Instantiate a new generic operation.

Genred.__call__

To apply the routine on arbitrary torch Tensors.

Syntax

class pykeops.torch.Genred[source]

Creates a new generic operation.

This is KeOps’ main function, whose usage is documented in the user-guide, the gallery of examples and the high-level tutorials.
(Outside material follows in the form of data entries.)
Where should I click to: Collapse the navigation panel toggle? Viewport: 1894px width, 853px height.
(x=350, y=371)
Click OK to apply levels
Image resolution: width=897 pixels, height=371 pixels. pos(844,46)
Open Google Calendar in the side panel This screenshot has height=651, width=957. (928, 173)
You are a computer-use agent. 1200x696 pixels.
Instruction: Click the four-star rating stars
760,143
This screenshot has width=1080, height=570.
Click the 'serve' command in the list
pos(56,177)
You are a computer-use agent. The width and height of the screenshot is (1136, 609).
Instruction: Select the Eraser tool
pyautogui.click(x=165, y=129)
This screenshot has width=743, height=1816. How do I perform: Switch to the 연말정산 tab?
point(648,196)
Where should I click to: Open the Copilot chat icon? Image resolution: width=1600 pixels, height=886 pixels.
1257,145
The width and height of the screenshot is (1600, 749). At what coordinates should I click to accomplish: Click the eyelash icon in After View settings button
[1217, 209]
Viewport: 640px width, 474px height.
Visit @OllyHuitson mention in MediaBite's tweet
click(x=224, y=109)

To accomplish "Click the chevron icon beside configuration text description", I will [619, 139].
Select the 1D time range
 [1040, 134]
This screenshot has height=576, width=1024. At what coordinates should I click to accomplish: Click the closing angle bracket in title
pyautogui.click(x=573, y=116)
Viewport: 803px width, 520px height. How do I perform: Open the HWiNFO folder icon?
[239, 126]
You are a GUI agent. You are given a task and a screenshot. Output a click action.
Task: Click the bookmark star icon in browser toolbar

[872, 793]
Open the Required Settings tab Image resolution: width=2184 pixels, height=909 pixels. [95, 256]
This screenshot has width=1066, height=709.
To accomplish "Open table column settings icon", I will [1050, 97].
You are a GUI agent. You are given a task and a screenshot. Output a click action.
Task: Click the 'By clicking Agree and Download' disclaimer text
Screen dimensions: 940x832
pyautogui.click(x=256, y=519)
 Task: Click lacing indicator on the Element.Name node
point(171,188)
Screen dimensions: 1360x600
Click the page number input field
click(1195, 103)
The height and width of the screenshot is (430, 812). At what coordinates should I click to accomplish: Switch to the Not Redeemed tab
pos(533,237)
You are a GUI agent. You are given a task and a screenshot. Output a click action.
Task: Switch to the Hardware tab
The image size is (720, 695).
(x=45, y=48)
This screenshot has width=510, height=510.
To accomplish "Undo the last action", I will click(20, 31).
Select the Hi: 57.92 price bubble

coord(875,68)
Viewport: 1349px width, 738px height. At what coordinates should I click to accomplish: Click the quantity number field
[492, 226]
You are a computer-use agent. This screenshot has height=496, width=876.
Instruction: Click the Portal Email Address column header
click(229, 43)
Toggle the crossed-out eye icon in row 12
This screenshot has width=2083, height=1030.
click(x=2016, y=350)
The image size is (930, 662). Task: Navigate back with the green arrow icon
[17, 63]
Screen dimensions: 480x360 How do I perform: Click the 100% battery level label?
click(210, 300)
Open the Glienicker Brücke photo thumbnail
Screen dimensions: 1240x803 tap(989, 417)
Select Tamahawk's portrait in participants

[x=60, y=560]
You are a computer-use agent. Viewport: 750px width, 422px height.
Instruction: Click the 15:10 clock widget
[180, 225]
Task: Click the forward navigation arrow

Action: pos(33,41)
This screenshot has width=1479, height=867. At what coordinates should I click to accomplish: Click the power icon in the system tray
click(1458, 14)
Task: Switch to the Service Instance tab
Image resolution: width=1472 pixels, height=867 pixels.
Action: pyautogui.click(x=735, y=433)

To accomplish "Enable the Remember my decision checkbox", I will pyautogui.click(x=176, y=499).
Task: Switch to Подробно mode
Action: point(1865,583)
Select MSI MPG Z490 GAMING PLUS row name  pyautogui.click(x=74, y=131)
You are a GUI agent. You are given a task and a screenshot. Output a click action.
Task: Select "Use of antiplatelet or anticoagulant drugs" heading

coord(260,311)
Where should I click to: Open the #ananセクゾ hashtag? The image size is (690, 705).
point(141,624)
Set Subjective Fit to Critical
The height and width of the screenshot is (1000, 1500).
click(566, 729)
Taking as input a handful of strings and integers that specify a custom Map-Reduce operation, it returns a C++ wrapper that can be called just like any other PyTorch function.

Note

Genred() is fully compatible with PyTorch’s autograd engine: You can backprop through the KeOps __call__() just as if it was a vanilla PyTorch operation (except for Min or Max reduction types, see reductions)

Example

>>> my_conv = Genred('Exp(-SqNorm2(x - y))',  # formula
...                  ['x = Vi(3)',            # 1st input: dim-3 vector per line
...                   'y = Vj(3)'],           # 2nd input: dim-3 vector per column
...                  reduction_op='Sum',      # we also support LogSumExp, Min, etc.
...                  axis=1)                  # reduce along the lines of the kernel matrix
>>> # Apply it to 2d arrays x and y with 3 columns and a (huge) number of lines
>>> x = torch.randn(1000000, 3, requires_grad=True).cuda()
>>> y = torch.randn(2000000, 3).cuda()
>>> a = my_conv(x, y)  # a_i = sum_j exp(-|x_i-y_j|^2)
>>> print(a.shape)
torch.Size([1000000, 1])
>>> [g_x] = torch.autograd.grad((a ** 2).sum(), [x])  # KeOps supports autograd!
>>> print(g_x.shape)
torch.Size([1000000, 3])
__init__(formula, aliases, reduction_op='Sum', axis=0, dtype='float32', opt_arg=None, formula2=None, cuda_type=None)[source]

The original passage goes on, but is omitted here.